Why is this the death of persuasion?
Well, in this case, there are a couple of things going on. The first lies in the topic itself. When it comes to certain things, like children or cancer, it’s impossible to really argue without looking like a huge jerk. Who would actually claim that cancer is good or that it is somehow acceptable for children? Right away, an audience will feel compelled to keep quiet or even blindly agree. Cancer in kids really is bad! No argument. No persuasion.
Ah, but the speaker is really trying to get the audience to donate to a fund that fights cancer in kids. Again, built on the assumption that cancer in kids is a bad thing, what arguments do you really need? It’s bad! Donate now! The persuasion is built right into the self-evident nature of the assertion/assumption.
Without getting into a lesson in rhetoric (specifically logical fallacies), what we can see here is that the issue is side-stepped: How many children fall victim to cancer (and, where’s the evidence)? If it’s one million, that’s bad news, and maybe we ought to do something (like donate some money to that fund)! If it’s one, it’s tragic… but I’m not sure how many want to contribute to a fund that is dedicated to wiping out cancer in one kid.
Again, that sounds so draconian, but think about this: every dollar donated to helping this one kid is a dollar not out there helping other kids. What about childhood hunger? Or abuse? Or homelessness? Or any number of problems that many other children suffer from? This doesn’t say that the one cancer patient isn’t important, but how do you begin to weigh that? After taxes and paying the bills, there’s only so much money to donate. How do you decide?
However you do, that is the beginning of persuasion. That’s where the speaker must spend time.

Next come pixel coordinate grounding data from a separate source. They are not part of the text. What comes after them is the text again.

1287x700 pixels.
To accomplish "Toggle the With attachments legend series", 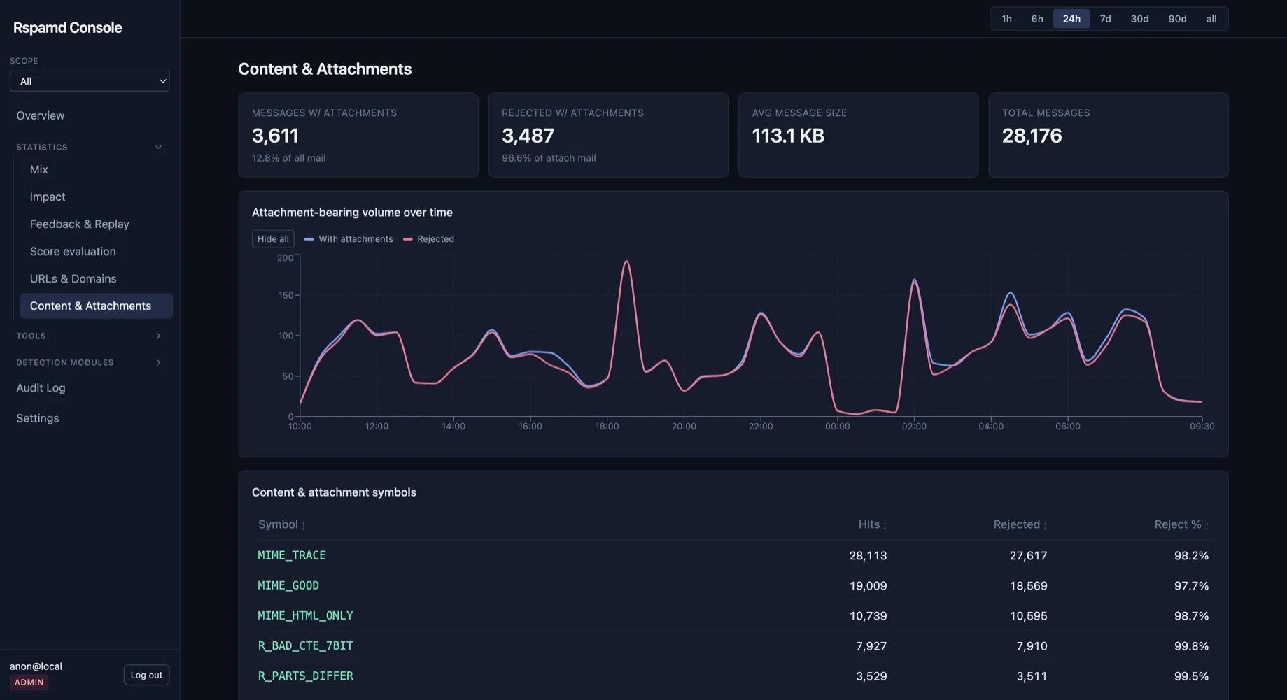I will coord(349,239).
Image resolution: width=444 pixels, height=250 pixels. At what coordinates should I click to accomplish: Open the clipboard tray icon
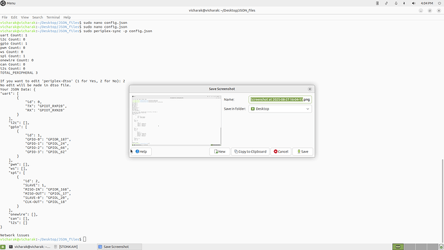(x=377, y=3)
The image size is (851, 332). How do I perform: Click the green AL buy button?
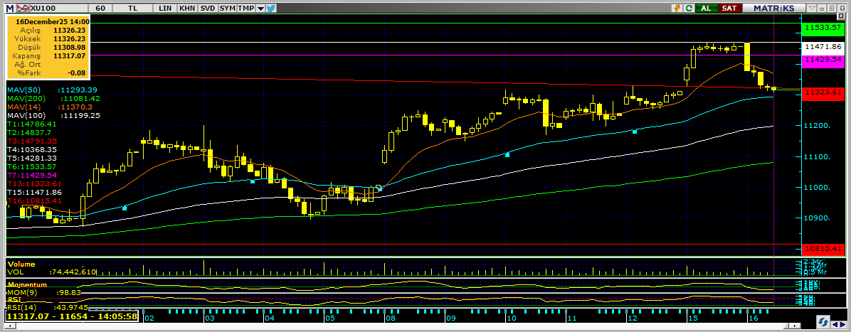click(707, 8)
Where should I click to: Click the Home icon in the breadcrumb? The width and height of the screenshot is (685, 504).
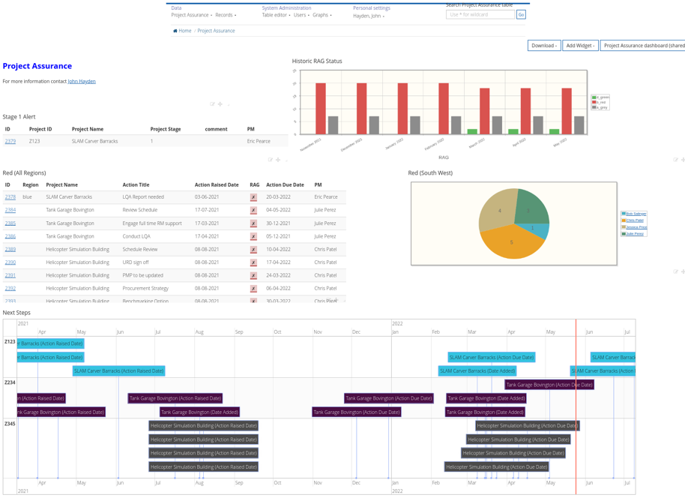175,31
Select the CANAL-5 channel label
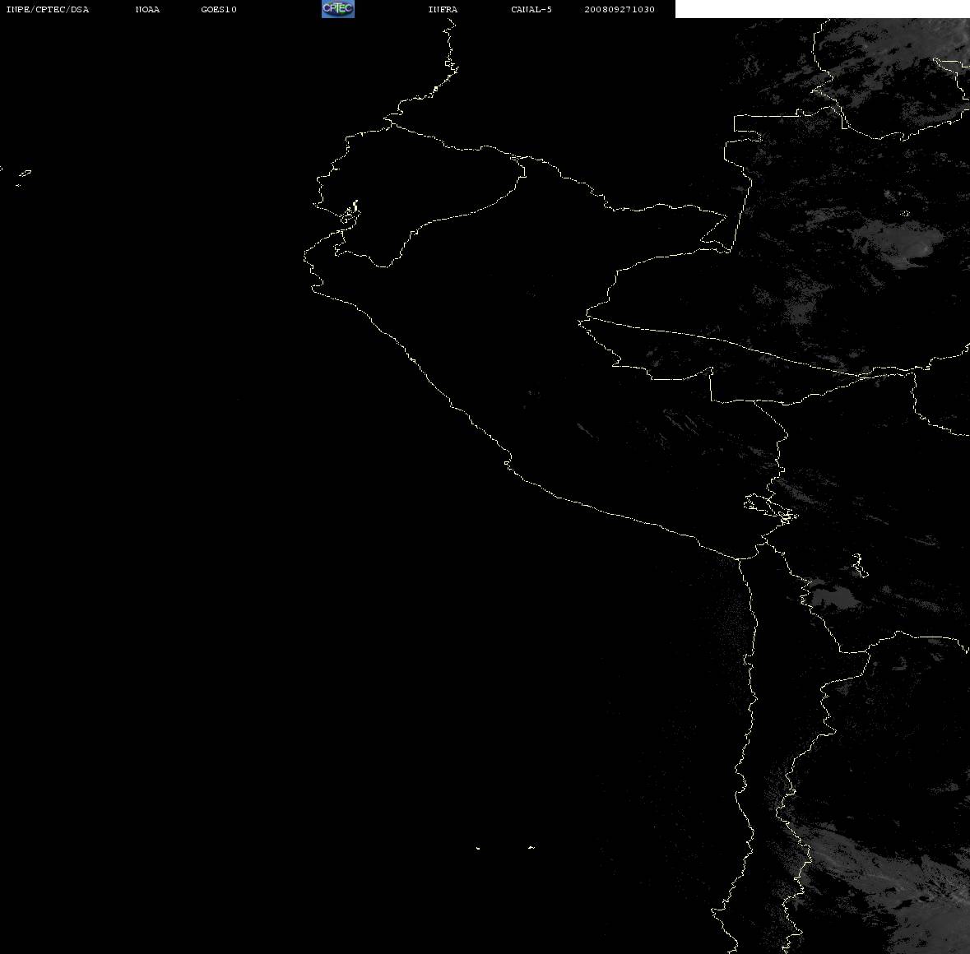 coord(531,9)
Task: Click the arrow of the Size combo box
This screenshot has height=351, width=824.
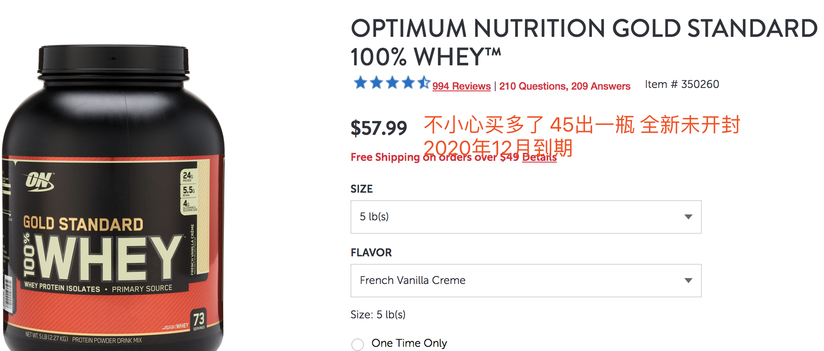Action: tap(688, 217)
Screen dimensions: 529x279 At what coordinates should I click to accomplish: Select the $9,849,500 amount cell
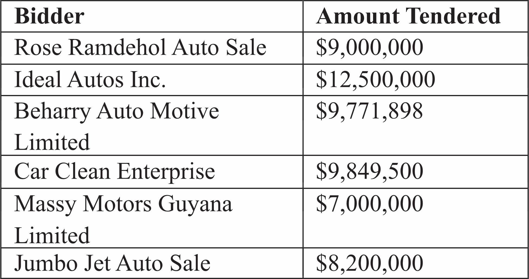point(369,172)
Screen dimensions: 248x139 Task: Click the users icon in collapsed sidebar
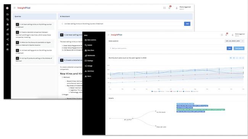[x=7, y=49]
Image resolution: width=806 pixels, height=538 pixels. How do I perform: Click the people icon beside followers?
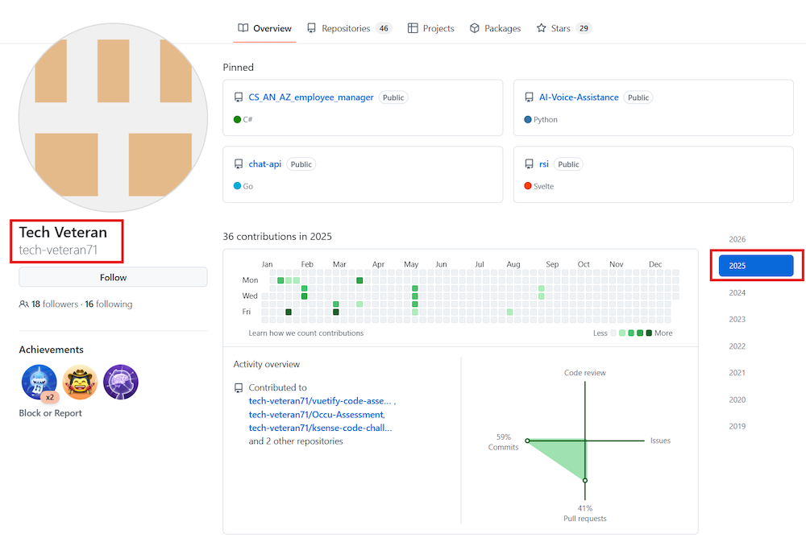(23, 304)
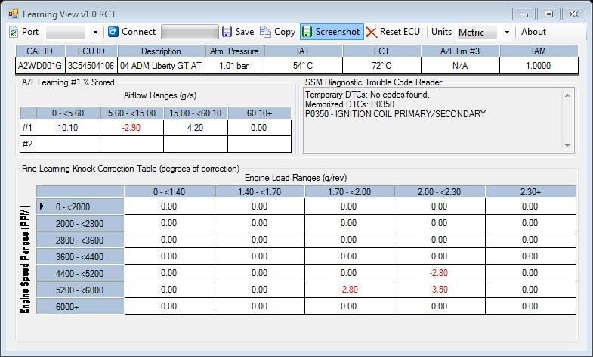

Weakening Informative Speeches
Making these kinds of claims as truth not only impedes the process of engaging in a persuasive debate whose outcome ultimately will determine attitudes and actions, but also weaken informative speeches. Let’s tweak the purpose just a bit:
“Everybody knows that cancer in kids is bad, so tonight I will show you how you can get involved in fighting this terrible thing.”
Well, now persuasion has been entirely eliminated as a process. The speaker assumes that everyone not only agrees that cancer in kids is bad and (as noted earlier) that this is a large enough problem that resources need to be allocated to fight it, but also that we already wish to do so, but simply lack the knowledge.
This is problematic, as the audience may very well smile and nod, but there’s nothing keeping them from checking their smart phones during this speech. Assuming that the audience already agrees with the problem and its need to be addressed only makes it that much easier for an audience to disengage. Why listen to instructions for something the audience has no stake in? If they don’t agree in the beginning, they certainly won’t follow through in the end.
Kill the Assumptions
The simple cure for this, as I have preached now for years, is to question the basic assumptions made before any speech. This is easily accomplished by looking for evidence that any statement made is true, and then to measure the scope of that statement, particularly when any claim is emotionally driven. Challenging any assumptions made by the speaker or the audience will only serve to strengthen the speech, and may even lead to better arguments, better decisions, and better actions.